Source code | Package (Maven) | API reference documentation | Product Documentation | Samples
Getting started
Prerequisites
- A Java Development Kit (JDK), version 8 or later.
- Azure Subscription
- Cognitive Services or Form Recognizer account to use this package.
Include the Package
Include the BOM file
Please include the azure-sdk-bom to your project to take dependency on GA version of the library. In the following snippet, replace the {bom_version_to_target} placeholder with the version number. To learn more about the BOM, see the AZURE SDK BOM README.
<dependencyManagement>
<dependencies>
<dependency>
<groupId>com.azure</groupId>
<artifactId>azure-sdk-bom</artifactId>
<version>{bom_version_to_target}</version>
<type>pom</type>
<scope>import</scope>
</dependency>
</dependencies>
</dependencyManagement>
and then include the direct dependency in the dependencies section without the version tag.
<dependencies>
<dependency>
<groupId>com.azure</groupId>
<artifactId>azure-ai-formrecognizer</artifactId>
</dependency>
</dependencies>
Include direct dependency
If you want to take dependency on a particular version of the library that is not present in the BOM, add the direct dependency to your project as follows.
<dependency>
<groupId>com.azure</groupId>
<artifactId>azure-ai-formrecognizer</artifactId>
<version>3.1.12</version>
</dependency>
Note: This version of the client library defaults to the
v2.1version of the service.
This table shows the relationship between SDK versions and supported API versions of the service:
| SDK version | Supported API version of service |
|---|---|
| 3.0.x | 2.0 |
| 3.1.X - Latest GA release | 2.0, 2.1 (default) |
Create a Form Recognizer resource
Form Recognizer supports both multi-service and single-service access. Create a Cognitive Service's resource if you plan to access multiple cognitive services under a single endpoint/key. For Form Recognizer access only, create a Form Recognizer resource.
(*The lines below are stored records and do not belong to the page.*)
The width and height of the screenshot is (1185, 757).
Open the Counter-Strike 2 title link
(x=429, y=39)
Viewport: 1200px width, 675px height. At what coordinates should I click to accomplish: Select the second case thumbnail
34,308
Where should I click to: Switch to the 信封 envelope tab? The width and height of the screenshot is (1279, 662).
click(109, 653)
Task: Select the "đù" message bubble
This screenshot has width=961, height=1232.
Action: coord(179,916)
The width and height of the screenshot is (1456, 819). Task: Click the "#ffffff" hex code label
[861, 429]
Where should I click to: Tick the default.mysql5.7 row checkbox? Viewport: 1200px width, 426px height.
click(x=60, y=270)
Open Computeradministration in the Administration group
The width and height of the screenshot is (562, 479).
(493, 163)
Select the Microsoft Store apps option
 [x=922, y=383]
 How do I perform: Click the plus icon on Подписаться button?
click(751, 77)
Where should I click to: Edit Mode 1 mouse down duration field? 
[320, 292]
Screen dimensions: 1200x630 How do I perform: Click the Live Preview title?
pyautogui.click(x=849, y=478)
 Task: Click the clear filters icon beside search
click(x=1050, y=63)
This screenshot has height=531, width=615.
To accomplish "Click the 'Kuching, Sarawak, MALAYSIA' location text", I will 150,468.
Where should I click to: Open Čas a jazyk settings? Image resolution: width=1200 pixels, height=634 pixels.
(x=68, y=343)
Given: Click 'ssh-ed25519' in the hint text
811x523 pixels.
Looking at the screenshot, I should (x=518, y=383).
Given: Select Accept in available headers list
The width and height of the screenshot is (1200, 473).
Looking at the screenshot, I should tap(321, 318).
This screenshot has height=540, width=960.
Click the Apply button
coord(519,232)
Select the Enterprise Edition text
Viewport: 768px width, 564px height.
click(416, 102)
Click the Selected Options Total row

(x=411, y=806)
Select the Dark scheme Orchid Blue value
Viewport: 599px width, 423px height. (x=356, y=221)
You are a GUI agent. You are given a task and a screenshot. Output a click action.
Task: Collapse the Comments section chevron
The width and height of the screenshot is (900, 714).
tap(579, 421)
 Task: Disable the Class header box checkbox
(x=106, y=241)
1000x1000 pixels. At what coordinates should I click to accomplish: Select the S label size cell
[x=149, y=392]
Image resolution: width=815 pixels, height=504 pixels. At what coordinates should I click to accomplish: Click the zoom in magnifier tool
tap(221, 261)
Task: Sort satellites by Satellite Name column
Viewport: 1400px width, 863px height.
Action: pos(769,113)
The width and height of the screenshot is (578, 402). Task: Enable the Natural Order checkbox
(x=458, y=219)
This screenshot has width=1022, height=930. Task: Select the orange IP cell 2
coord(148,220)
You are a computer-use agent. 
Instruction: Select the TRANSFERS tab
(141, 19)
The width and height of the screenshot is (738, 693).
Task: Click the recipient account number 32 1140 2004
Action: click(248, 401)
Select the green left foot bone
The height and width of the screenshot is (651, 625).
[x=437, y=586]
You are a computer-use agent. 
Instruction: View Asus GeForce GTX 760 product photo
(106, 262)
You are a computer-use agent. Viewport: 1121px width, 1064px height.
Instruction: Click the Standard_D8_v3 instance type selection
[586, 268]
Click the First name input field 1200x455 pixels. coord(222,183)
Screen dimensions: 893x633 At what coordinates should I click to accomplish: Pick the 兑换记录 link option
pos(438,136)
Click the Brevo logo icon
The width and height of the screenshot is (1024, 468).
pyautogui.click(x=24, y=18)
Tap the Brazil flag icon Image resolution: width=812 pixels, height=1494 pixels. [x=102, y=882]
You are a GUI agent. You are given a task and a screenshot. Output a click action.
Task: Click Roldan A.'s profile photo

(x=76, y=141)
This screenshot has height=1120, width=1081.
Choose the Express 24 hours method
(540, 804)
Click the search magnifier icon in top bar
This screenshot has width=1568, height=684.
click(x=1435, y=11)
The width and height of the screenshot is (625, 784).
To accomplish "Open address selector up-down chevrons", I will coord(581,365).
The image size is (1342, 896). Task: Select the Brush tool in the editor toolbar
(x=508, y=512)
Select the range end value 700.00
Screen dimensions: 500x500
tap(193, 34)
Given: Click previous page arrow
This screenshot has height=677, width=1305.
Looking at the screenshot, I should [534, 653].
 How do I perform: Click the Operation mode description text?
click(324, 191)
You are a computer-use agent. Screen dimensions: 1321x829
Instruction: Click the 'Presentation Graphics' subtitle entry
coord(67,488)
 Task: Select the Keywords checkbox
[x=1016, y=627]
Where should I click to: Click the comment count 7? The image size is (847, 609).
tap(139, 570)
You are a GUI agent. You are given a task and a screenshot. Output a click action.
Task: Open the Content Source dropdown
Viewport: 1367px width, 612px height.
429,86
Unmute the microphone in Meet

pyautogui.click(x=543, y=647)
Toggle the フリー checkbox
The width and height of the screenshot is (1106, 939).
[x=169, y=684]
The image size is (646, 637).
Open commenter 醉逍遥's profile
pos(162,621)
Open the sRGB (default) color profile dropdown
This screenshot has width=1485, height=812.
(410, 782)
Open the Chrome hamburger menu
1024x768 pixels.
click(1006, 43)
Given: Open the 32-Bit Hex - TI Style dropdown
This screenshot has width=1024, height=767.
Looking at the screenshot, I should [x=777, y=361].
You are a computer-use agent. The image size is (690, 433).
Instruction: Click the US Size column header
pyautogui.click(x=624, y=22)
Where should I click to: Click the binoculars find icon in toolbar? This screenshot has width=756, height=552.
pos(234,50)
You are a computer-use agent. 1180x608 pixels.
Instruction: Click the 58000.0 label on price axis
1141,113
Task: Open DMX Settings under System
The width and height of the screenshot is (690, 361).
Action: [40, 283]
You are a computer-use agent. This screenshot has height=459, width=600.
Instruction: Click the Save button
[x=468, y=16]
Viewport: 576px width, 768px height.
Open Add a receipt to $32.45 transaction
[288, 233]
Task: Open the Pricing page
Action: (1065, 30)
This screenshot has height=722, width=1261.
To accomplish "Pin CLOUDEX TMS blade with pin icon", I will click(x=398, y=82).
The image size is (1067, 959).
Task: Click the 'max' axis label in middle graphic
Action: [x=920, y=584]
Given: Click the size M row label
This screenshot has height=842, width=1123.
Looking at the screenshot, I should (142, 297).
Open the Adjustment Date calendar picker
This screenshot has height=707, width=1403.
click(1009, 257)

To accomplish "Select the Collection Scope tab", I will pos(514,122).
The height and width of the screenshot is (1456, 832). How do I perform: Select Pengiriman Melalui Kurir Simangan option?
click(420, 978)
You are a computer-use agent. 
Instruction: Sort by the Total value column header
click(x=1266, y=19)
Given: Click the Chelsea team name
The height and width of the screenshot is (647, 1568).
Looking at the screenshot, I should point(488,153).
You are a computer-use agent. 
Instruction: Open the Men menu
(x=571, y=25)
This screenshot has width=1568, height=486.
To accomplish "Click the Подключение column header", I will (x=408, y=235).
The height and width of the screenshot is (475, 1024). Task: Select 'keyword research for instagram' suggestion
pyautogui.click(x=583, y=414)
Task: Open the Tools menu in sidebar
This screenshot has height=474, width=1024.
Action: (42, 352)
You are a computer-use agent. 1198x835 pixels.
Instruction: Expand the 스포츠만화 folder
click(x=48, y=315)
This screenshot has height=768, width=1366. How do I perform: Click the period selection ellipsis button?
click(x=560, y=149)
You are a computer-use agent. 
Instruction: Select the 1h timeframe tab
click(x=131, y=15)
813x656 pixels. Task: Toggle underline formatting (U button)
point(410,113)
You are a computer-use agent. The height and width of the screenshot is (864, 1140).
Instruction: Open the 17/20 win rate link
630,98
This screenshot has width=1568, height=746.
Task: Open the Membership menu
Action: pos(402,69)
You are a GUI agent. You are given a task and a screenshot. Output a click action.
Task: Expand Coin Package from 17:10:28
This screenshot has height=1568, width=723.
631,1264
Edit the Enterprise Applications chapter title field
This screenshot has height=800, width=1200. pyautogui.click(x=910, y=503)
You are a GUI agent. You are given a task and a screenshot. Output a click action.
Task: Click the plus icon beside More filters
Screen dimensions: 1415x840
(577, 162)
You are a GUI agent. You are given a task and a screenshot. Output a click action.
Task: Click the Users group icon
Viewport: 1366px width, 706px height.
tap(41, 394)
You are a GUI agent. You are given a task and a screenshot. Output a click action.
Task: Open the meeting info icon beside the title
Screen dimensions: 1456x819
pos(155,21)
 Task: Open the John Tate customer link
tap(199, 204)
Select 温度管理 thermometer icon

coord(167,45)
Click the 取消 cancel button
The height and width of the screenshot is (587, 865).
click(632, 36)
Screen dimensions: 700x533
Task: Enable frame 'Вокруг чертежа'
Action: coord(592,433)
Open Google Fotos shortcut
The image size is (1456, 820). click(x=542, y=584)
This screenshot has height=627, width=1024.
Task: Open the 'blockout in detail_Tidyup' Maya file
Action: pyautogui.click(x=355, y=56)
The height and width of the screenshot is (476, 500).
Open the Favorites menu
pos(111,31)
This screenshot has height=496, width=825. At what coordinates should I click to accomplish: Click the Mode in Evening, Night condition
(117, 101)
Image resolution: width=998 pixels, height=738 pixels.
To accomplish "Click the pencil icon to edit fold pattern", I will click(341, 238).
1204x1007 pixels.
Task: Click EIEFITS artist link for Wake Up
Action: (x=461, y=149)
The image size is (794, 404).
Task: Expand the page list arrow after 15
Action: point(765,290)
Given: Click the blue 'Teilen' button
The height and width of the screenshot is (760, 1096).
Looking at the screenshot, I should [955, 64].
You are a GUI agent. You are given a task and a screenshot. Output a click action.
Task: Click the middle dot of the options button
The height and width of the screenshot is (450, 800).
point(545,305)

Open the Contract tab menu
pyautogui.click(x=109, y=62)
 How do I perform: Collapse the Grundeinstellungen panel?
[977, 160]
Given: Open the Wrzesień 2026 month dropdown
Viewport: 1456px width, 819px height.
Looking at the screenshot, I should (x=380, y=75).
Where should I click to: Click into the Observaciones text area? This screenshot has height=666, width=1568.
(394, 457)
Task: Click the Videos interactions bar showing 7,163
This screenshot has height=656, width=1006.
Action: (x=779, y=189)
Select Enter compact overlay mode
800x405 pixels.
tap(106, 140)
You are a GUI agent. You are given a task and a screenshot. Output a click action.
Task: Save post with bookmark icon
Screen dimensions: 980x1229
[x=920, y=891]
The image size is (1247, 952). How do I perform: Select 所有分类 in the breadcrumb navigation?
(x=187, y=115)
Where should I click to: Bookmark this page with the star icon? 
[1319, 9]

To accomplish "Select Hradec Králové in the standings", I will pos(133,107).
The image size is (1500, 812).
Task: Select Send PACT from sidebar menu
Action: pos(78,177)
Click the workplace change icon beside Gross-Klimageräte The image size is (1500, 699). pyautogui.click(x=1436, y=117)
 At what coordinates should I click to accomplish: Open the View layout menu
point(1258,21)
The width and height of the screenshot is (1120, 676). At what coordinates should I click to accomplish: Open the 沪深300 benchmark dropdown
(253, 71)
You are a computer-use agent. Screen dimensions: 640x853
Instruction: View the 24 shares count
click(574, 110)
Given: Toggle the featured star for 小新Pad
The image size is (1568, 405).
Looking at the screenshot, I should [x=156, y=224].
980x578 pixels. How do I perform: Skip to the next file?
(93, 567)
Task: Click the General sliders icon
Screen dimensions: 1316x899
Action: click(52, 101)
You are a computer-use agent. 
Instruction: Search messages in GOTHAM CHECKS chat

You can create either resource using the
Option 1: Azure Portal
Option 2: Azure CLI
Below is an example of how you can create a Form Recognizer resource using the CLI:
# Create a new resource group to hold the Form Recognizer resource -
# if using an existing resource group, skip this step
az group create --name <your-resource-group> --location <location>
# Create Form Recognizer
az cognitiveservices account create \
--name <your-form-recognizer-resource-name> \
--resource-group <your-resource-group> \
--kind FormRecognizer \
--sku <sku> \
--location <location> \
--yes
Authenticate the client
In order to interact with the Form Recognizer service, you will need to create an instance of the Form Recognizer client.
Both the asynchronous and synchronous clients can be created by using FormRecognizerClientBuilder. Invoking buildClient()
will create the synchronous client, while invoking buildAsyncClient will create its asynchronous counterpart.
You will need an endpoint, and a key to instantiate a client object.
Looking up the endpoint
You can find the endpoint for your Form Recognizer resource in the Azure Portal, or Azure CLI.
# Get the endpoint for the resource
az cognitiveservices account show --name "resource-name" --resource-group "resource-group-name" --query "endpoint"
Create a Form Recognizer client using AzureKeyCredential
To use AzureKeyCredential authentication, provide the key as a string to the AzureKeyCredential.
This key can be found in the Azure Portal in your created Form Recognizer
resource, or by running the following Azure CLI command to get the key from the Form Recognizer resource:
az cognitiveservices account keys list --resource-group <your-resource-group-name> --name <your-resource-name>
Use the API key as the credential parameter to authenticate the client:
FormRecognizerClient formRecognizerClient = new FormRecognizerClientBuilder()
.credential(new AzureKeyCredential("{key}"))
.endpoint("{endpoint}")
.buildClient();
FormTrainingClient formTrainingClient = new FormTrainingClientBuilder()
.credential(new AzureKeyCredential("{key}"))
.endpoint("{endpoint}")
.buildClient();
The Azure Form Recognizer client library provides a way to rotate the existing key.
AzureKeyCredential credential = new AzureKeyCredential("{key}");
FormRecognizerClient formRecognizerClient = new FormRecognizerClientBuilder()
.credential(credential)
.endpoint("{endpoint}")
.buildClient();
credential.update("{new_key}");
Create a Form Recognizer client with Azure Active Directory credential
Azure SDK for Java supports an Azure Identity package, making it easy to get credentials from Microsoft identity platform.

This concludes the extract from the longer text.